From the above passage, we can draw two conclusions. First, nature is unnatural. Life, limitless and without opposite, is what is natural. And nature is characterized by limited life, surrounded, punctuated and sustained by death. Second, God did not create nature, or the physical universe in which it resides. This the Course says over and over and over again. If God created nature, He would be cruel. In creating the universe and its “natural” systems, He would have created limitation, impermanence, pain, war and, most of all, death. Why would He do that, if He could create the unlimited? Why would He make this world, unless He had a serious mean streak?

This, of course, is not an original point. The hard nature of life in this world is perhaps the single biggest reason for lack of religious faith. Theologians–going all the way back to Job–have grappled with trying to reconcile God with the evils of this world, under the heading of “The Problem of Evil.” Darwin’s theory of the survival of the fittest damaged religious faith perhaps as much by revealing that the world that God supposedly made worked by the law of tooth and claw, as by revealing that man evolved from the apes. All in all, reflective people have been rejecting God for centuries based on the pain, evil and injustice inherent in life on earth.

But God didn’t make life on earth. So says the Course. If He didn’t, then who did? According to the Course, we did. Nature, the earth and the physical universe are all one big collective dream. Let us take the two words of this phrase, “collective dream,” and look at them one at a time.

A dream

We will begin with the word “dream.” The fact that the world is a dream implies many things. First and foremost, of course, it implies that the world is not real. It is an illusion, a mirage.

Another thing it implies is that the world is not even a place. It is just a bunch of images in our minds. Think about your nighttime dreams. Upon awakening, you realize that the place you dreamt about was not a real place, but was simply a collection of images inside of your mind. Thus, you were not inside of the dream. It was inside of you. All of its images were simply furniture in your mind. And so it is with the dream of this world. You are not inside of it. It is inside of you.

Another implication of the word “dream” is that all of the images, events and plot lines in the dream are dream symbols. They were produced by thoughts, feelings and attitudes within the mind and therefore reflect or symbolize those thoughts, feelings and attitudes. Thus, we all know that what we dream at night is produced by things in our unconscious. So, for instance, if we have a nightmare, we figure there must be some strong fears churning around in our unconscious.

DATA SHOWN →
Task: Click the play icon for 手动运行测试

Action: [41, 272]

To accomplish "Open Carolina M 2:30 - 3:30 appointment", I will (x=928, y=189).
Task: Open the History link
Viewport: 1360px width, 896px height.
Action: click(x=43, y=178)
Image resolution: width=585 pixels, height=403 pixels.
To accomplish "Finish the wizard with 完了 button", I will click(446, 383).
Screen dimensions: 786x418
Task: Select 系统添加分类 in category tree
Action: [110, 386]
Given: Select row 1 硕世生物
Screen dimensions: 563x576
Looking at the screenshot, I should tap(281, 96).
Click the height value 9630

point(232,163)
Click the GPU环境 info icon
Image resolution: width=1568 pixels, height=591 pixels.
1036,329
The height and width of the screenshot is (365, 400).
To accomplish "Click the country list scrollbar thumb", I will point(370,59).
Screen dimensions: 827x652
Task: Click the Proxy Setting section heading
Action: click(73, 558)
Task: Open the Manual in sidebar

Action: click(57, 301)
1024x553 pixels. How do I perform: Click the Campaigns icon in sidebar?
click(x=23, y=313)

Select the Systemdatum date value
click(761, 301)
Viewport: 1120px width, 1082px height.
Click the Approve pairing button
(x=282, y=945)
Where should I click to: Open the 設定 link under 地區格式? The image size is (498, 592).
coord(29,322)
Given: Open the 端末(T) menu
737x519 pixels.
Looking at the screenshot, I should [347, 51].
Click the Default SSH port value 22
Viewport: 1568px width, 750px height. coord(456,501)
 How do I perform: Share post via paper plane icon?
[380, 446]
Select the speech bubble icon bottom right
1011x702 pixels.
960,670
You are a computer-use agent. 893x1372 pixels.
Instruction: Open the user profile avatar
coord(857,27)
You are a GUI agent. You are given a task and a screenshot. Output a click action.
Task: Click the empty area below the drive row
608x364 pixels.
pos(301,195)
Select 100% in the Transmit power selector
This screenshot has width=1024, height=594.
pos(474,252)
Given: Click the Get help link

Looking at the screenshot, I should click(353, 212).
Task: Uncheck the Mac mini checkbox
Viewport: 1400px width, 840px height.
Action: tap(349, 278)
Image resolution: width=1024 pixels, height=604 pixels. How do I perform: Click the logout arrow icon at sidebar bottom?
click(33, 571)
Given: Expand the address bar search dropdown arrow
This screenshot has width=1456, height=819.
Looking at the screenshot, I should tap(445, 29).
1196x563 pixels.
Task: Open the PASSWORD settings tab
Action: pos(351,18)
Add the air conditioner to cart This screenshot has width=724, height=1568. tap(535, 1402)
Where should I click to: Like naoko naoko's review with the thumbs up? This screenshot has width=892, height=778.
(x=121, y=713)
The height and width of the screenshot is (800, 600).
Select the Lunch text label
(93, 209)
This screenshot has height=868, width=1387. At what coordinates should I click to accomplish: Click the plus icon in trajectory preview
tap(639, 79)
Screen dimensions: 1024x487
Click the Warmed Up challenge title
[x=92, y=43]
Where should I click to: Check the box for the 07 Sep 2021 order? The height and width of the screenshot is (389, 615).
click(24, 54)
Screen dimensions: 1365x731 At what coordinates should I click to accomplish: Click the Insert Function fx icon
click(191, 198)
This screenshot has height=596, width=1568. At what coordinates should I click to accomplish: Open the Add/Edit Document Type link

TASK REQUIREMENTS →
**a.** Decide whether each statement agrees with the passage on nature as a dream. For each, answer yes or no and quote the words of the passage that decide it. (i) The passage holds that God created nature. (ii) The passage calls the hard nature of life in this world perhaps the single biggest reason for lack of religious faith. (iii) The passage says that you are inside the dream of this world.
**b.** From the listing, print the lines that begin with the line containing "Image resolution: width=1024" and run through the line containing "click(33, 571)", with both of those lines included.

RESPONSES TO THE TASKS →
**a.**
(i) No: "God did not create nature, or the physical universe in which it resides."
(ii) Yes: "The hard nature of life in this world is perhaps the single biggest reason for lack of religious faith."
(iii) No: "You are not inside of it. It is inside of you."

**b.**
Image resolution: width=1024 pixels, height=604 pixels. How do I perform: Click the logout arrow icon at sidebar bottom?
click(33, 571)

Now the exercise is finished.